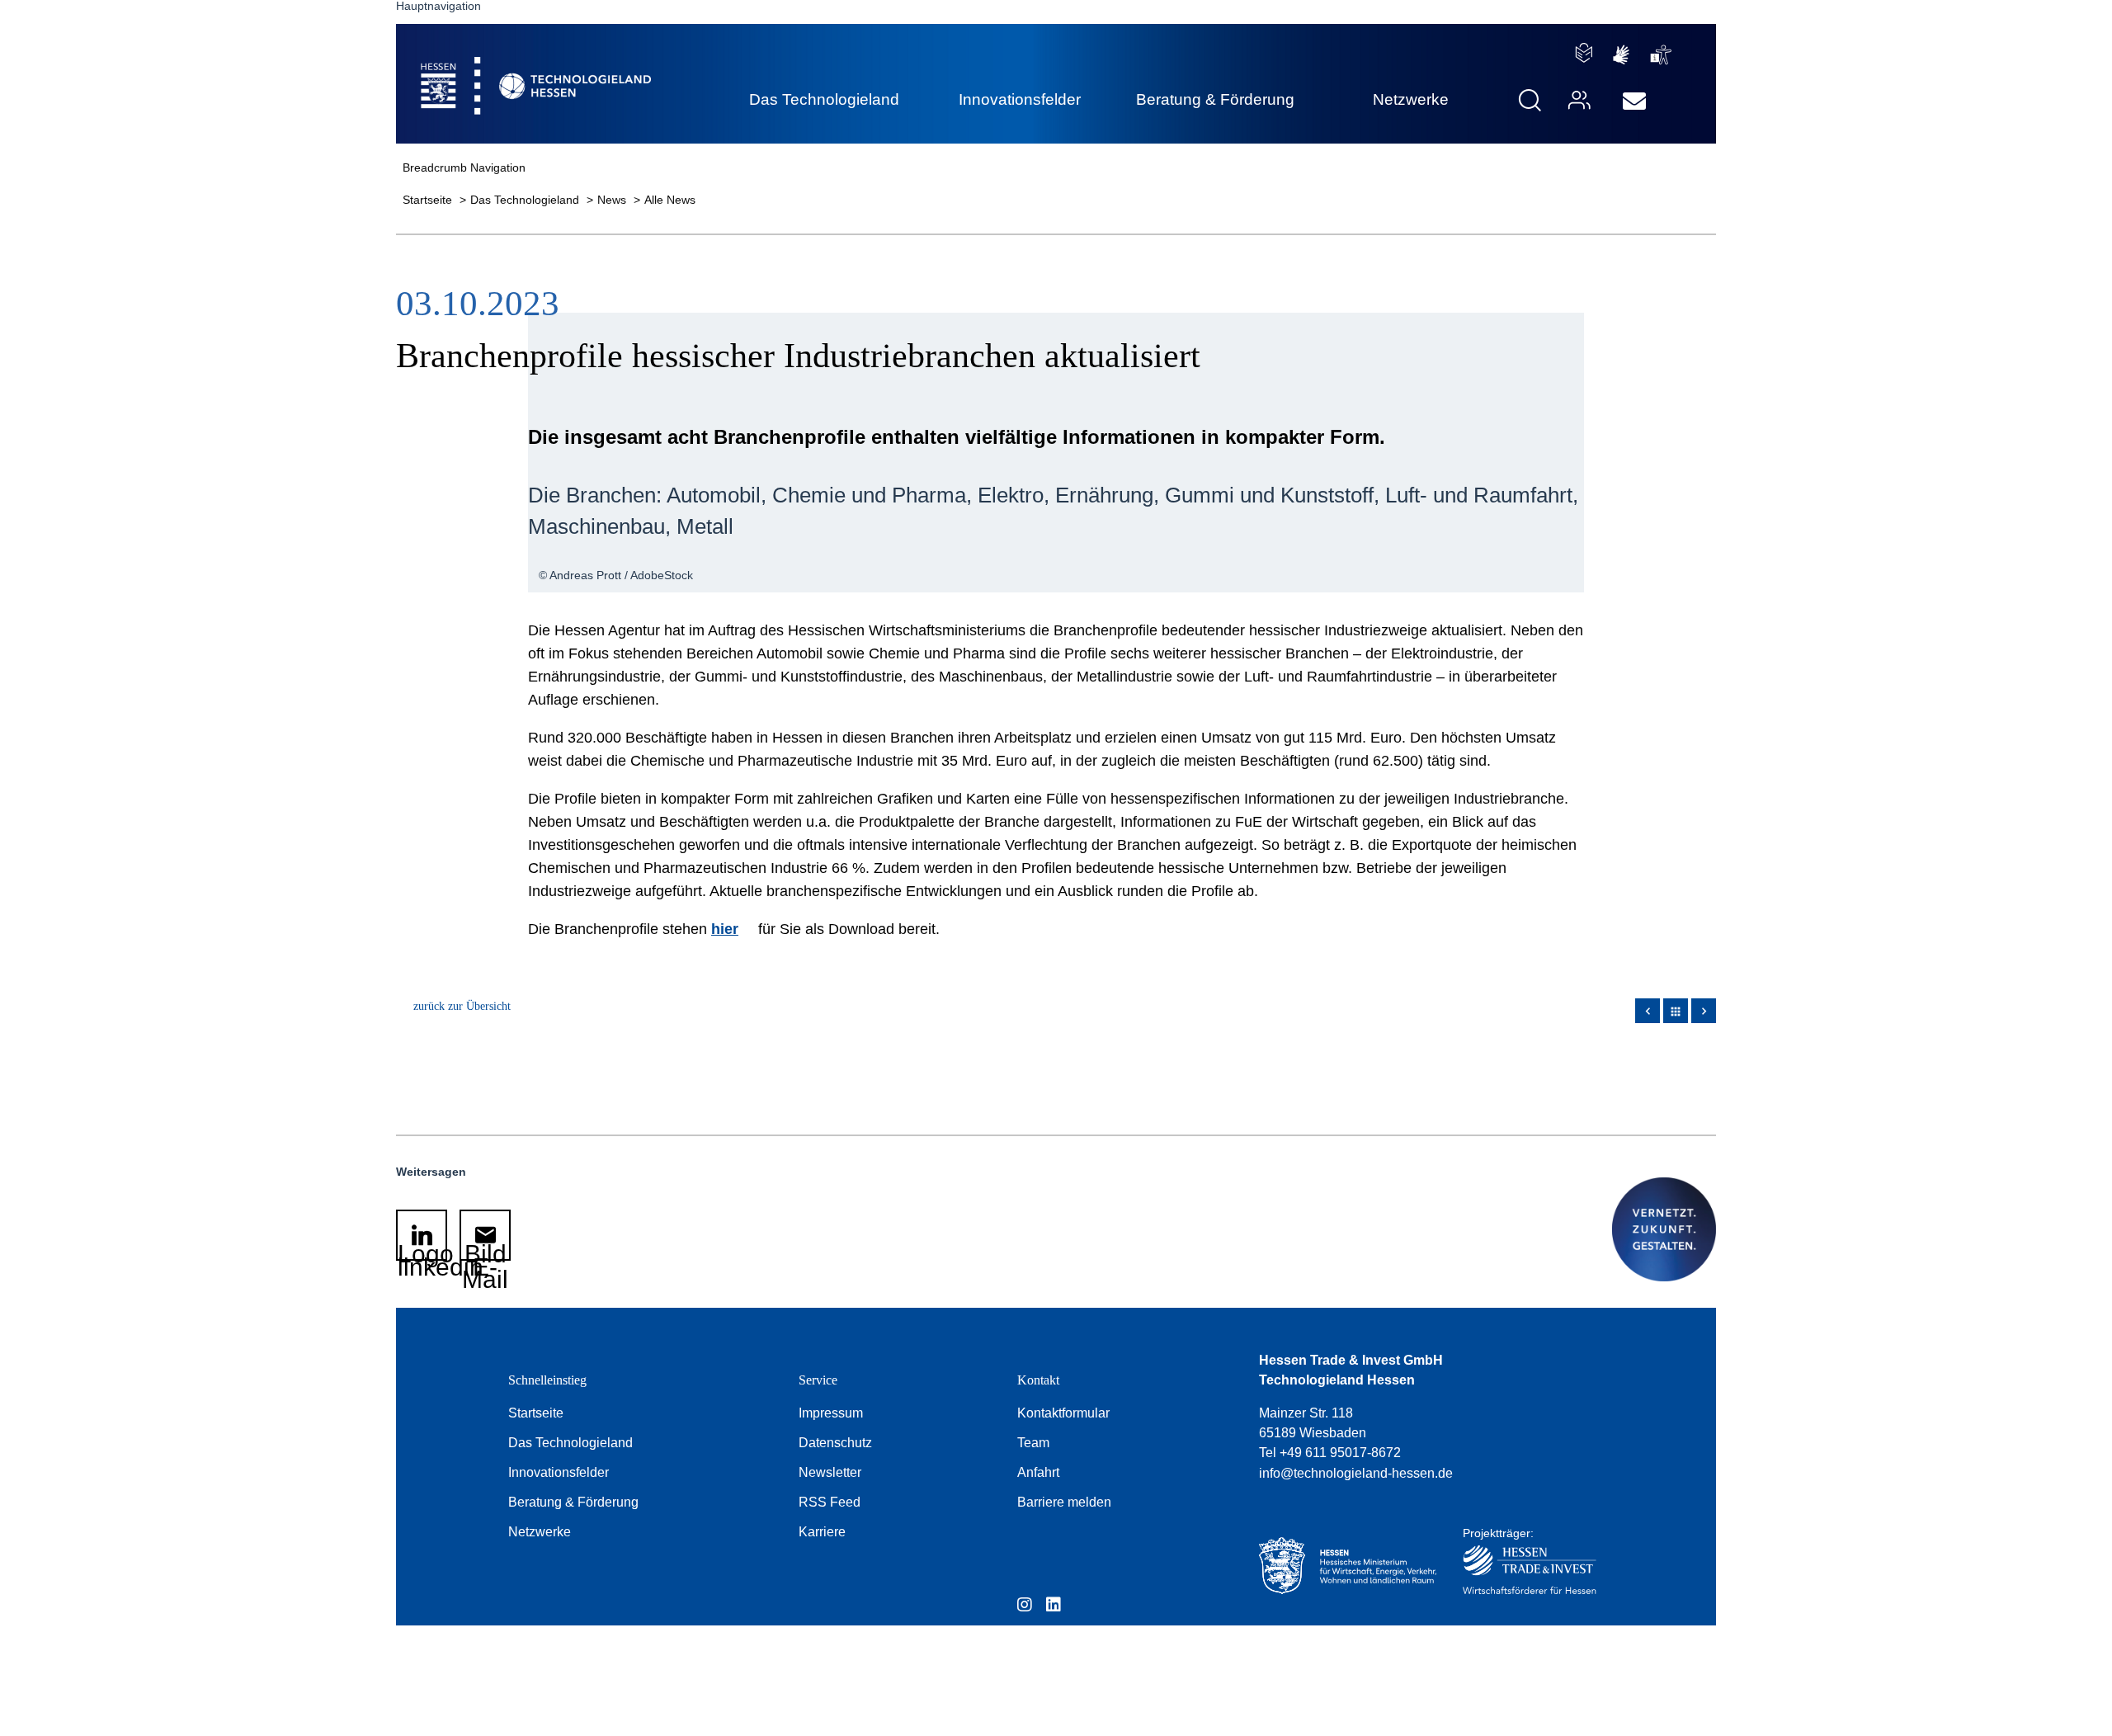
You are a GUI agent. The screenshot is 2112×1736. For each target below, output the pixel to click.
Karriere (822, 1532)
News (613, 199)
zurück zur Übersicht (462, 1006)
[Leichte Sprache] (1584, 52)
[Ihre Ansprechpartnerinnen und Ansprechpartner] (1577, 100)
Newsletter (830, 1472)
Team (1033, 1443)
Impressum (831, 1413)
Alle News (669, 199)
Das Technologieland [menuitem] (824, 99)
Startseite (429, 199)
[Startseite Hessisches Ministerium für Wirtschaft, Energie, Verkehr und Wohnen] (1344, 1565)
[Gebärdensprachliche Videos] (1621, 54)
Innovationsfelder (558, 1472)
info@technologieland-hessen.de (1356, 1473)
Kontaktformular (1063, 1413)
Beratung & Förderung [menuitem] (1215, 99)
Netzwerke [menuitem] (1411, 99)
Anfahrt (1038, 1472)
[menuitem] (1634, 101)
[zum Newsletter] (1634, 101)
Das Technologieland (526, 199)
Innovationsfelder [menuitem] (1020, 99)
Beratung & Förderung (573, 1502)
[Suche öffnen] (1530, 100)
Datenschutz (835, 1443)
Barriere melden (1064, 1502)
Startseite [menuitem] (498, 66)
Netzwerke (539, 1532)
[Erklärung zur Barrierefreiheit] (1661, 54)
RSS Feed (829, 1502)
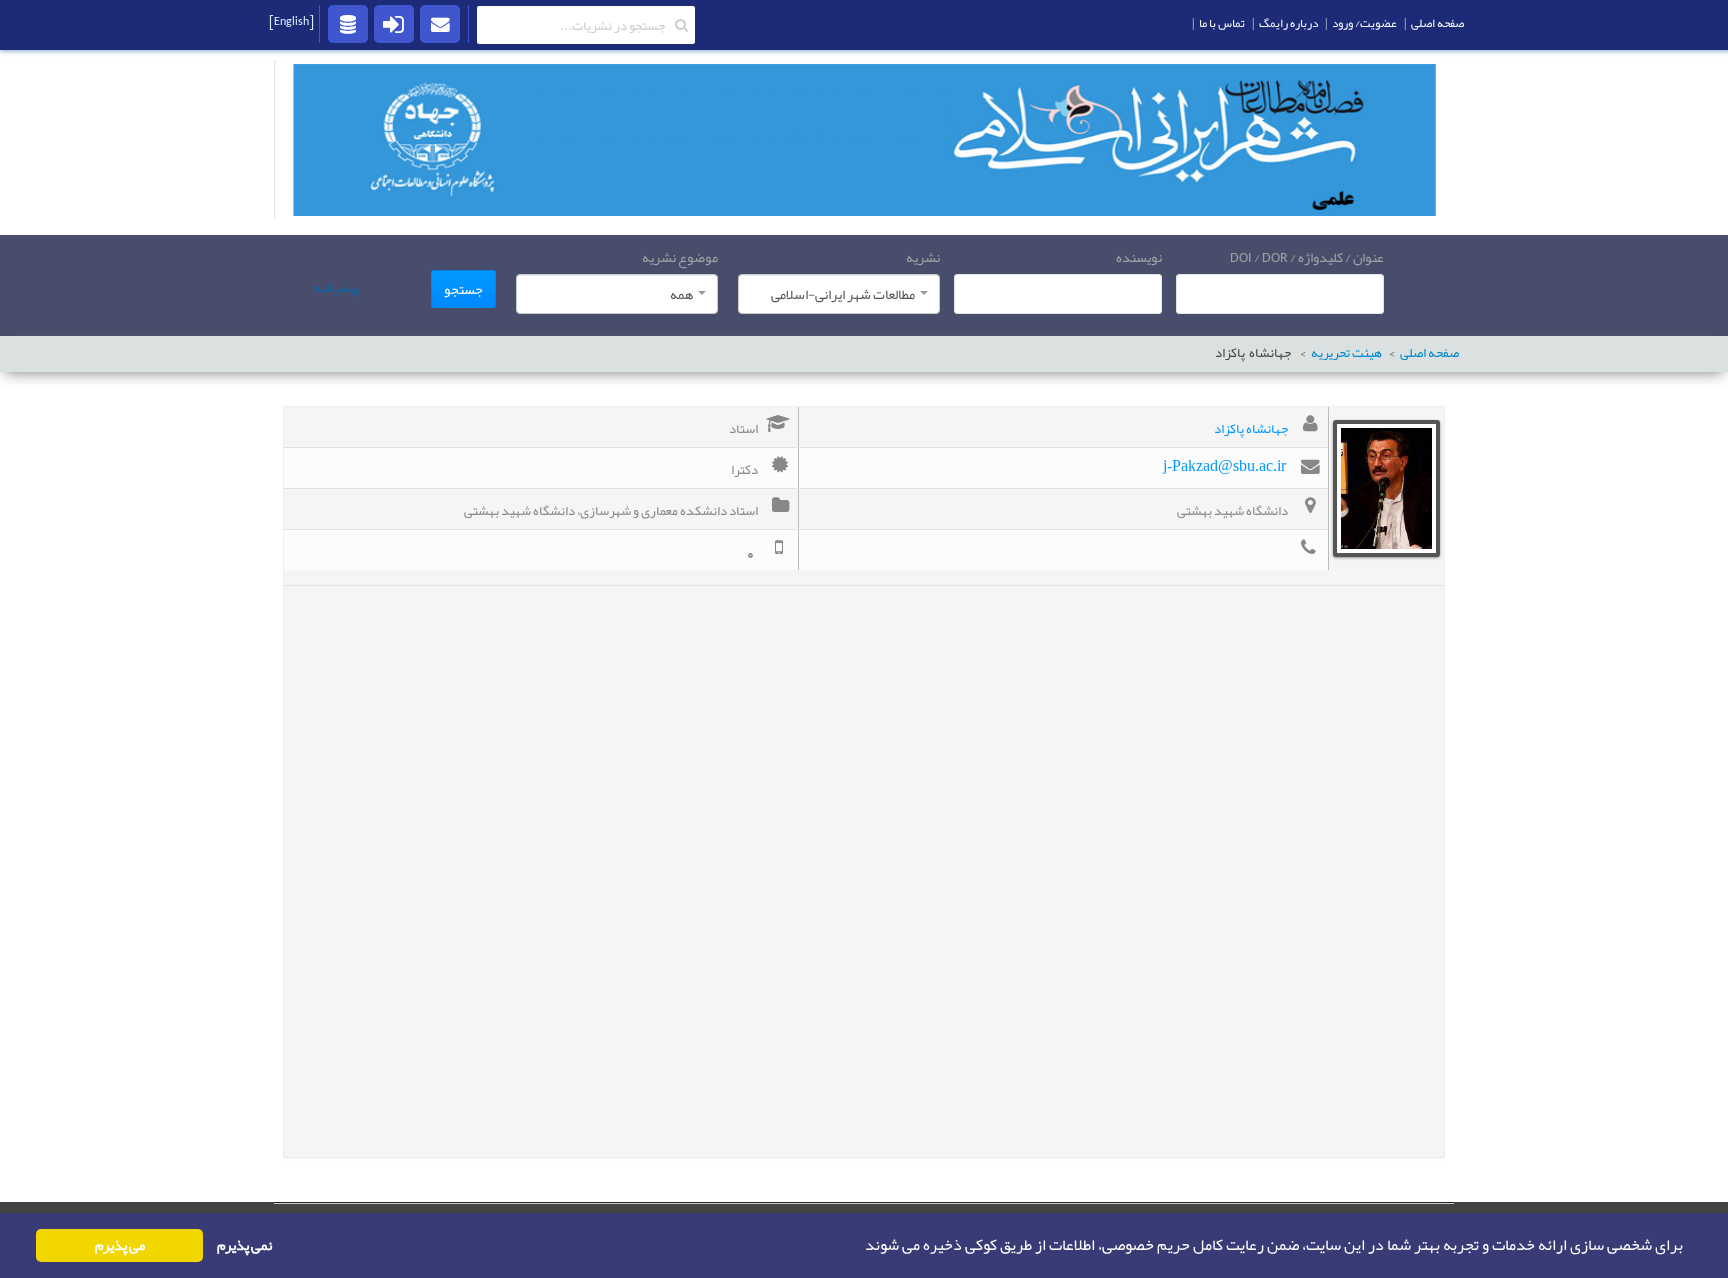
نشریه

--------

AIM OF THE EXERCISE -
Beginning with the line containing "News (613, 199)" and ending with the line containing "Startseite (429, 199)", extract those lines exactly from the listing above, and only those.

TASK RESULT -
News (613, 199)
zurück zur Übersicht (462, 1006)
[Leichte Sprache] (1584, 52)
[Ihre Ansprechpartnerinnen und Ansprechpartner] (1577, 100)
Newsletter (830, 1472)
Team (1033, 1443)
Impressum (831, 1413)
Alle News (669, 199)
Das Technologieland [menuitem] (824, 99)
Startseite (429, 199)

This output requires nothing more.